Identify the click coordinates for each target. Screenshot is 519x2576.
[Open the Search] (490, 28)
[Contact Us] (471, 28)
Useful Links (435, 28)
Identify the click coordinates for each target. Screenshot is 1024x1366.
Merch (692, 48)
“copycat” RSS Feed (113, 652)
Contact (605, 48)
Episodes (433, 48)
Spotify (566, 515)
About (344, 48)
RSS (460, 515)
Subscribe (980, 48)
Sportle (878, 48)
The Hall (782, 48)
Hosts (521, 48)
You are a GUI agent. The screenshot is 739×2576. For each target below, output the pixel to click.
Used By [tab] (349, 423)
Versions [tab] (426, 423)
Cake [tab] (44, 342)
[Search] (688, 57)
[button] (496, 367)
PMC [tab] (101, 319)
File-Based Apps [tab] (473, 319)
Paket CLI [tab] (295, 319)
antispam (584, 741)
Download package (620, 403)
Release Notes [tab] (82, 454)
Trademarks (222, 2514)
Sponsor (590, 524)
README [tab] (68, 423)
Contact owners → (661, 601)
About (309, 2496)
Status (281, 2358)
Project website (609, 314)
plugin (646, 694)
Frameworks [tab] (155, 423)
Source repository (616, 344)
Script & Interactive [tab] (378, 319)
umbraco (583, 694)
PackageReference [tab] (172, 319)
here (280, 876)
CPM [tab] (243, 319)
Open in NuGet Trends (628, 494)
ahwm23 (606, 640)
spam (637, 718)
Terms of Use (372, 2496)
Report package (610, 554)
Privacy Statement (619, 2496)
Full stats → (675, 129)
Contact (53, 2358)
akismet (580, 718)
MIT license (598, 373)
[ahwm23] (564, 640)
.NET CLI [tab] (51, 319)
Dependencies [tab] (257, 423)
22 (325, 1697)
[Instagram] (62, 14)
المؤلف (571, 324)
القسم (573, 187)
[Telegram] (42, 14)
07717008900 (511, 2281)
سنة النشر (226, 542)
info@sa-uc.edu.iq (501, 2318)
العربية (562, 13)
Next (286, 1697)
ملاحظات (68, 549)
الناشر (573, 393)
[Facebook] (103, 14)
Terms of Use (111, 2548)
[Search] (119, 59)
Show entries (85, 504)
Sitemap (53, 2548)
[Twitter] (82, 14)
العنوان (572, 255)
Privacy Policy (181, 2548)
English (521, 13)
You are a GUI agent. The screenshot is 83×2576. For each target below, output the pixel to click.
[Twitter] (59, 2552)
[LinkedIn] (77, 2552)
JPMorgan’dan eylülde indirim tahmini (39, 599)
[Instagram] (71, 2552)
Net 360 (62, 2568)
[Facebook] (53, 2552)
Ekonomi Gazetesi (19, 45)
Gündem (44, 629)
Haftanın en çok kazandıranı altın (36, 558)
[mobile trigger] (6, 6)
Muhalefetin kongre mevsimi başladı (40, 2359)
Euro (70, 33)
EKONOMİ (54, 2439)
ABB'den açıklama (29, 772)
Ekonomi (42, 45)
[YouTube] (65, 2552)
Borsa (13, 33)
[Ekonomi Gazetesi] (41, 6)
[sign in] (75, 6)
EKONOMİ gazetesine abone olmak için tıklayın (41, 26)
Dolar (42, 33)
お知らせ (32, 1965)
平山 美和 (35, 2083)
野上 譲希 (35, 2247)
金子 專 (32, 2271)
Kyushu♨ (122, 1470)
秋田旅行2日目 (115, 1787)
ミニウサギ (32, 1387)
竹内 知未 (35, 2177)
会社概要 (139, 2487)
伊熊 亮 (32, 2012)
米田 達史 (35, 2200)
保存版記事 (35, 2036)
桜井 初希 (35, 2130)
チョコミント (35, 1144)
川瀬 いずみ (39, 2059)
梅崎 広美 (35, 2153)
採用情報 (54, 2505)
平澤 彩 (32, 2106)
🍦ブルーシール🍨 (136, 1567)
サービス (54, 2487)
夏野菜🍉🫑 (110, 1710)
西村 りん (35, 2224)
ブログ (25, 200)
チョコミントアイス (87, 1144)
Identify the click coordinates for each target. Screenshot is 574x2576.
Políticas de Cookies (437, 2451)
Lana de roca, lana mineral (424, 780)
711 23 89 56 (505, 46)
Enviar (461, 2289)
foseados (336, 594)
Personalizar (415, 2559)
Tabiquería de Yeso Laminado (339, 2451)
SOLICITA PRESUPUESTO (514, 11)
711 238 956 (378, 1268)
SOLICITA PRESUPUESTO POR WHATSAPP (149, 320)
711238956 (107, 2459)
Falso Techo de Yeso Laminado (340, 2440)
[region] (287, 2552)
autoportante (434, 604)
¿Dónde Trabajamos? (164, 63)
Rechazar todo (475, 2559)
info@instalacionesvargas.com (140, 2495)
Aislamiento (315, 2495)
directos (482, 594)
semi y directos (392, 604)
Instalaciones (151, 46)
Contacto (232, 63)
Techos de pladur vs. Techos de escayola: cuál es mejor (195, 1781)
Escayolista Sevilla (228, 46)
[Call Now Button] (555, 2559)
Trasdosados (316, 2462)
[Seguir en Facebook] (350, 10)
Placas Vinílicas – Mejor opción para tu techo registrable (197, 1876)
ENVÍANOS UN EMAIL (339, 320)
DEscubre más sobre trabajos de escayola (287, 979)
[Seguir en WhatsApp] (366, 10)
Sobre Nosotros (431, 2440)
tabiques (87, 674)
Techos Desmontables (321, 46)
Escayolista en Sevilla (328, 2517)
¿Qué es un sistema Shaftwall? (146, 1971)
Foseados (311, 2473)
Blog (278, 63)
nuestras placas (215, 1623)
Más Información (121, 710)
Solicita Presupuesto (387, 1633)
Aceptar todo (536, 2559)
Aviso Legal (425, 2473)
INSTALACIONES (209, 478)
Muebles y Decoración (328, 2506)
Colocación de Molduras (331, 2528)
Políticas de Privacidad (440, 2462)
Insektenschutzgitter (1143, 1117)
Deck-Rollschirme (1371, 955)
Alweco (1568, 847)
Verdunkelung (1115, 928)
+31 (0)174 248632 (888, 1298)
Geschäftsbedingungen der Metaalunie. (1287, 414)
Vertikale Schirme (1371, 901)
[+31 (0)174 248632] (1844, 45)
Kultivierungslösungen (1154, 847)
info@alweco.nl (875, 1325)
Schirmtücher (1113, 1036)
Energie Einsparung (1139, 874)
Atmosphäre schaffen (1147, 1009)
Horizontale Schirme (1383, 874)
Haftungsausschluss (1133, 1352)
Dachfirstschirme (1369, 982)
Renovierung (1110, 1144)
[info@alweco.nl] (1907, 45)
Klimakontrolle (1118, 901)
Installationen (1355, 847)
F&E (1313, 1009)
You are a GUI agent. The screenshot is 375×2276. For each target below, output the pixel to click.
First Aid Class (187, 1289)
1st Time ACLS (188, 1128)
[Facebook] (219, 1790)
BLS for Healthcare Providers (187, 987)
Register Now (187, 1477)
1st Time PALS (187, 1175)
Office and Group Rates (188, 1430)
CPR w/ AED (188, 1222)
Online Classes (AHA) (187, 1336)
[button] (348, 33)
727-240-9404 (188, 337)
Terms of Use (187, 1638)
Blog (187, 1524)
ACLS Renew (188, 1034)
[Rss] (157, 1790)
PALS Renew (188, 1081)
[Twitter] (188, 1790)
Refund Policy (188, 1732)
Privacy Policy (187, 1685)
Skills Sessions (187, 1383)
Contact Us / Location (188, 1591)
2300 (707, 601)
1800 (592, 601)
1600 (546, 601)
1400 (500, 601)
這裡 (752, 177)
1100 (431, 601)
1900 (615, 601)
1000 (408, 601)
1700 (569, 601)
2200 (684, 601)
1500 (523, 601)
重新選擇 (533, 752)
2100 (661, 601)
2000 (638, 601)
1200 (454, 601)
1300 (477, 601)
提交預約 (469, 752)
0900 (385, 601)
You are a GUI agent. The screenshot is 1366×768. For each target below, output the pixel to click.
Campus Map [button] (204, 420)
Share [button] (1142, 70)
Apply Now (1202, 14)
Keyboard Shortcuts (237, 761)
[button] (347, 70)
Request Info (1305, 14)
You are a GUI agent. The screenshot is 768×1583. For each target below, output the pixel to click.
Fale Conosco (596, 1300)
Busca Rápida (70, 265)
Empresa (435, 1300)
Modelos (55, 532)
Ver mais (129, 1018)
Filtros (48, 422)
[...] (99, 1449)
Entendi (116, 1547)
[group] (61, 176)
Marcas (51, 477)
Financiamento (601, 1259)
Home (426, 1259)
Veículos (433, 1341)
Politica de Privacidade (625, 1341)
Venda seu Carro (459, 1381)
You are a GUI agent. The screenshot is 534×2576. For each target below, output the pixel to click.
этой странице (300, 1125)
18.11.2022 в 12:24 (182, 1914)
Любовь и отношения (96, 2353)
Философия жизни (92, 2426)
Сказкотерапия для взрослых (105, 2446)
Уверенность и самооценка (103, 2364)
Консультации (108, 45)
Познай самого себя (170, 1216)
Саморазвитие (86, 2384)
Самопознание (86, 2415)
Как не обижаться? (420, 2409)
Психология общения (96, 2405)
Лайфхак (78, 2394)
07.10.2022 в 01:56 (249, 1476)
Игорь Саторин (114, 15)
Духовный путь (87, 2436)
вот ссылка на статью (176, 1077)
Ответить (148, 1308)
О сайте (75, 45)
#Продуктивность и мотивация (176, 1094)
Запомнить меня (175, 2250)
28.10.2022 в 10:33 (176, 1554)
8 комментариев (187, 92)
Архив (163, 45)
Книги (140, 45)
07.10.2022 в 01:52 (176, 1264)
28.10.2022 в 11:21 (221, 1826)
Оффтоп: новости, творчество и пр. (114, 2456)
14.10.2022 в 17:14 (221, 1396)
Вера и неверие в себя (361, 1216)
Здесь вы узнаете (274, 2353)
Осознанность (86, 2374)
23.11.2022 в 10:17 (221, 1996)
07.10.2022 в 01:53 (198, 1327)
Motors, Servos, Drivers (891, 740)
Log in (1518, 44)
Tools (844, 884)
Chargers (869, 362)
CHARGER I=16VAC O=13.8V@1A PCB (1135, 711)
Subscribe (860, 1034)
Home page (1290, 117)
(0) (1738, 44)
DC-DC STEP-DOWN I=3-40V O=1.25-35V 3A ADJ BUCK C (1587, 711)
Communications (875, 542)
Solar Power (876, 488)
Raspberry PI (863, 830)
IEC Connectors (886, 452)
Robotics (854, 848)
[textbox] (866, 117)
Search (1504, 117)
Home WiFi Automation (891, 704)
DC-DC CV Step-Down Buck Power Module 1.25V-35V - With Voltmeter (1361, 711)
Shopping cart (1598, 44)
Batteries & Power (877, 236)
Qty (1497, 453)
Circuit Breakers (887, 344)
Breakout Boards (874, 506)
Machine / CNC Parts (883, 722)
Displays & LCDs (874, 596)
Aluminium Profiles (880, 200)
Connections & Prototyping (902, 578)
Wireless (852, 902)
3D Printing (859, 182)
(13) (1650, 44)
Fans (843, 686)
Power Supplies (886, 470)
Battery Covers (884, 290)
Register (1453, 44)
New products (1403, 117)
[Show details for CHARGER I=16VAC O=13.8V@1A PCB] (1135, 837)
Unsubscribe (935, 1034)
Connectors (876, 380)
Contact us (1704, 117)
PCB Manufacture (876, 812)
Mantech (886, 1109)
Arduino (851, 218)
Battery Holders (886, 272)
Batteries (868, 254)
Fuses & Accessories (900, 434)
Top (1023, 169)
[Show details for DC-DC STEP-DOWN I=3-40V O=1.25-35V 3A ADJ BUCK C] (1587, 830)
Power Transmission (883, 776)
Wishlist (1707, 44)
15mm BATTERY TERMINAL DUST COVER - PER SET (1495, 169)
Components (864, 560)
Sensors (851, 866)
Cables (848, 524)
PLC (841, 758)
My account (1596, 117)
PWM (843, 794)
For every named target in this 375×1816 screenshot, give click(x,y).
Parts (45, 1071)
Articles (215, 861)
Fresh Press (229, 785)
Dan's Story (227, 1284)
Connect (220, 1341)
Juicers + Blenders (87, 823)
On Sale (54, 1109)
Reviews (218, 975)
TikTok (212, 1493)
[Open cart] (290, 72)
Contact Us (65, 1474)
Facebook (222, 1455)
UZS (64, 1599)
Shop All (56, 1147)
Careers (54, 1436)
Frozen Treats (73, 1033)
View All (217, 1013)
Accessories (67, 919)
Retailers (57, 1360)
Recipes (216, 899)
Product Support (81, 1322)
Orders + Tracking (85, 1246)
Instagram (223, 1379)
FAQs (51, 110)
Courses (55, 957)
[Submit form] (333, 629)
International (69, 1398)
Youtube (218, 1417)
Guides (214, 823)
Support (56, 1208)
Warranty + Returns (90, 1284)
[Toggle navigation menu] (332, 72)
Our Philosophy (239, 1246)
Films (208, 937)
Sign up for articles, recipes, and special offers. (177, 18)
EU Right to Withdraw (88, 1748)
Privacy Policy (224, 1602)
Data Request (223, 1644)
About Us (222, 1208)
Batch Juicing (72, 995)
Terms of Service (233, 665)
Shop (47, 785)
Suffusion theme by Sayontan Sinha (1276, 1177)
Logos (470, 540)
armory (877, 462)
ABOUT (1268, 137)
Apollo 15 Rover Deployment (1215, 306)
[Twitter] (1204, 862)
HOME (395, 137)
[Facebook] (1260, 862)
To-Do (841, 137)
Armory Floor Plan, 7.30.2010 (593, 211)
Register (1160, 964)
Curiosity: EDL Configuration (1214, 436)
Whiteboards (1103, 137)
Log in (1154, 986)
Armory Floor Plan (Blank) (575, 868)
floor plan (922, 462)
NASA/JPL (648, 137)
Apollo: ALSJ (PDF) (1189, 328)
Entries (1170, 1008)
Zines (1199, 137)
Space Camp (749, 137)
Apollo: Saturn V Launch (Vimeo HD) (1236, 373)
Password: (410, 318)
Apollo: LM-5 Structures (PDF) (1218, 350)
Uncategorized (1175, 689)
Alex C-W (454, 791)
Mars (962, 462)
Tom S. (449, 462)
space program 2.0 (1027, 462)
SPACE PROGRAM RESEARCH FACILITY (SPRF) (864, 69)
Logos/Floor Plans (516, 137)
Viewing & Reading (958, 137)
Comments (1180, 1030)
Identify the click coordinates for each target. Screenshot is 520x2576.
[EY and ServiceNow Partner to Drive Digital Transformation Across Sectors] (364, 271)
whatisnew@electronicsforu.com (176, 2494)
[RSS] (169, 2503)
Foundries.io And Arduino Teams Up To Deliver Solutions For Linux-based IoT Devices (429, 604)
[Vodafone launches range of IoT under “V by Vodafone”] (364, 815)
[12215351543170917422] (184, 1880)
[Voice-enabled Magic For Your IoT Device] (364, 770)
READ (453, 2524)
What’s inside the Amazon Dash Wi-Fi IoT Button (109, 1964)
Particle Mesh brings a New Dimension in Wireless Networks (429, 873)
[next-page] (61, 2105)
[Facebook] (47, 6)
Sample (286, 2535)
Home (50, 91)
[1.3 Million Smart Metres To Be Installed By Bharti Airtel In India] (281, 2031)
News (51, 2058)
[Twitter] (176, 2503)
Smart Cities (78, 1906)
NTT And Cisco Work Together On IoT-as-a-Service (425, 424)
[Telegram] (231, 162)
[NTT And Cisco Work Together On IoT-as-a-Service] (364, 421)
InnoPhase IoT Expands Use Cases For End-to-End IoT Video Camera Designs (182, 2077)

What to do:
Once you reach the line with "plugin (646, 694)" in the data above, copy it and every line after it exactly, up to and including the line with "English (521, 13)".

Task answer:
plugin (646, 694)
Frameworks [tab] (155, 423)
Source repository (616, 344)
Script & Interactive [tab] (378, 319)
umbraco (583, 694)
PackageReference [tab] (172, 319)
here (280, 876)
CPM [tab] (243, 319)
Open in NuGet Trends (628, 494)
ahwm23 (606, 640)
spam (637, 718)
Terms of Use (372, 2496)
Report package (610, 554)
Privacy Statement (619, 2496)
Full stats → (675, 129)
Contact (53, 2358)
akismet (580, 718)
MIT license (598, 373)
[ahwm23] (564, 640)
.NET CLI [tab] (51, 319)
Dependencies [tab] (257, 423)
22 (325, 1697)
[Instagram] (62, 14)
المؤلف (571, 324)
القسم (573, 187)
[Telegram] (42, 14)
07717008900 (511, 2281)
سنة النشر (226, 542)
info@sa-uc.edu.iq (501, 2318)
العربية (562, 13)
Next (286, 1697)
ملاحظات (68, 549)
الناشر (573, 393)
[Facebook] (103, 14)
Terms of Use (111, 2548)
[Search] (119, 59)
Show entries (85, 504)
Sitemap (53, 2548)
[Twitter] (82, 14)
العنوان (572, 255)
Privacy Policy (181, 2548)
English (521, 13)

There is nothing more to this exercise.